Qualifié de manière humoristique de rock star du piano, ce grand garçon élancé à l’opulente chevelure frisée n’en est pas moins un ancien élève du très respecté Michel Beroff au conservatoire national supérieur de musique de Paris. Son jeu plein d’énergie et d’une irréprochable dextérité ne l’empêche pas de savoir se jouer des silences et d’apporter à son interprétation des nuances délicates comme des fortissimo pleins d’enthousiasme.On a envie de le suivre et cela sera encore plus vrai au moment de son intervention lors de la création mondiale de l’œuvre de Gabriela Ortiz, «Fractalis pour piano et orchestre». Il se laisse entraîner par la juxtaposition d’images géométriques et brillantes et son imagination nous invite à réfléchir à ce que serait «la musique de centaines de cactus se déplaçant de façon presque chorégraphique dans un désert en mouvement? Quel serait le son de l’engrenage d’une machine composée de cristaux de sel, si plusieurs de ces machines fonctionnaient simultanément, mais à des vitesses différentes, à quoi ressemblerait ce kaléidoscope rythmique?» (source, le site de Gabriela Ortiz).
L’orchestre, est placé sous la direction de Simone Menezes, chef Italo-brésilienne installée en France depuis 2017. D’une indiscutable autorité, elle-même l’ONB d’une baguette ferme et précise. Elle est clairement à son affaire avec ces musiques débordantes d’énergie et d’enthousiasme et sait en modérer les excès pour mieux en souligner les nuances. Il n’y a pas de raison de s’en étonner lorsque l’on sait qu’à seulement 20 ans elle avait créé la camerata latino-americana, avec laquelle elle a glané de justes récompenses.
Alberto Ginastera et son étonnante suite d’estancia op.8 nous invitera à une promenade divisée en quatre ambiances . «trabjadores agricolas», les travailleurs agricoles, suivi de «danza del trigo», la danse du blé, puis de «los peones de la hacienda», les employés de l’hacienda, et enfin de «danza final» qu’il n’est pas nécessaire de traduire.
Le rythme parfois obsédant, pour ne pas dire inquiétant, de cette œuvre évolue vers quelque chose de plus réel et tellurique qui rappelle beaucoup Stravinski. Le final sous forme d’une danse échevelée et guerrière nous porte un coup de grâce hypnotique.
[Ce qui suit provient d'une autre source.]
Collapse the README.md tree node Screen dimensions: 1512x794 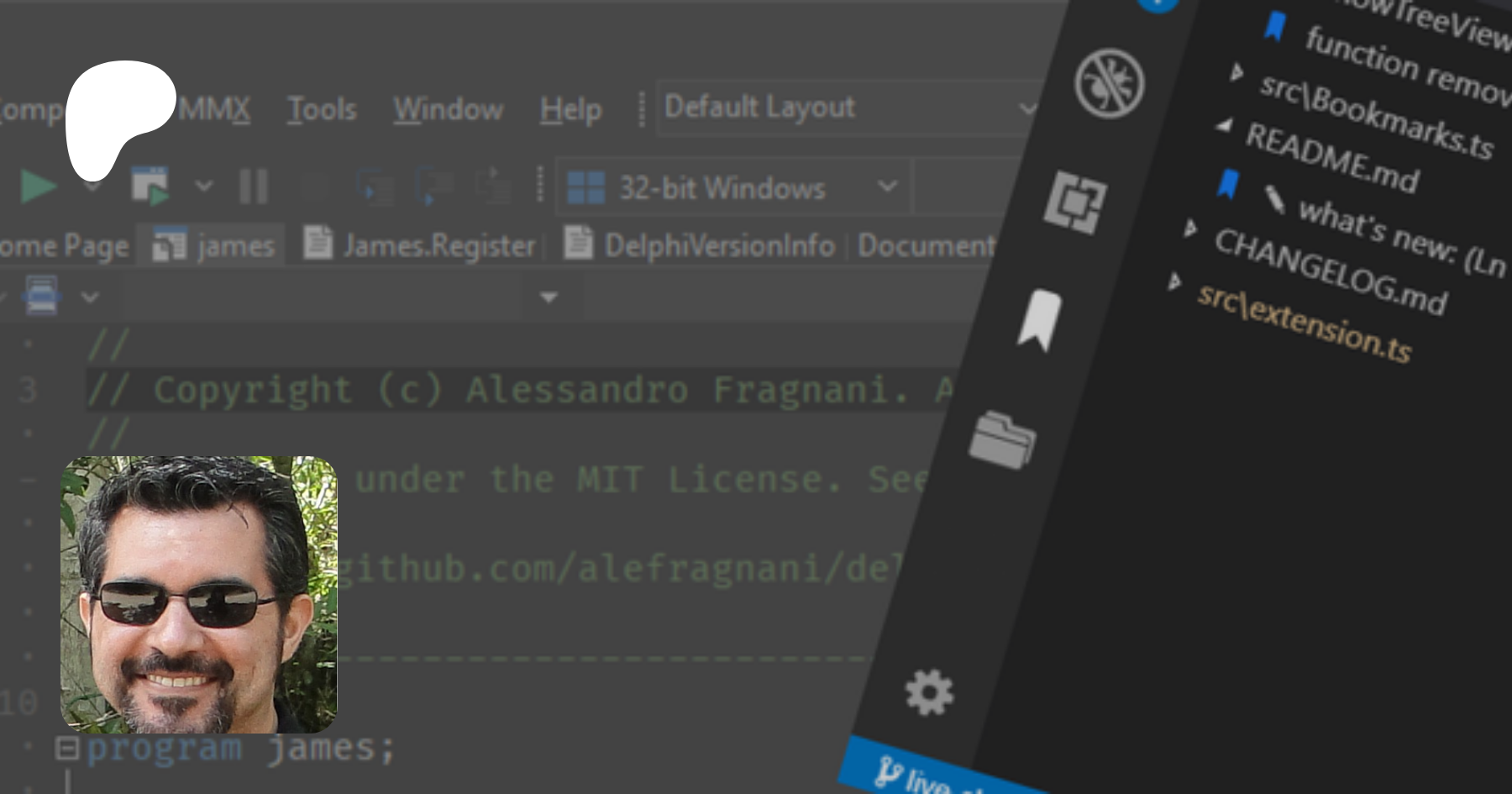pyautogui.click(x=1225, y=126)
The last but not the least, nous conclurons ce brillant concert avec le «danzon pour orchestre n°2» de Arturo Màrquez. Les premières notes, sur le rythme d’un calme et élégant tango, s’ouvrent à une mélodie plus ample que le piano vient ourler de notes jazzy. Ce calme sera de courte durée, la mélodie s’emballe et emprunte des rythmes de samba endiablée jusqu’au moment où la flûte vient l’apaiser. Le piano et le violon dialoguent sagement, puis une ample période musicale apporte comme une respiration.
,Mais pas moyen de rester sage, cette sève sud-américaine toujours présente dans la musique irrigue avec vigueur la mélodie et lui confère une véritable identité. Ce sera sans aucun doute le maître mot de la soirée.
Chaudement félicités par une nombreuse assistance, les protagonistes de ce moment d’exception, nous ferons en bis l’offrande d’un air d’Astor Piazzolla bien familier à nos oreilles.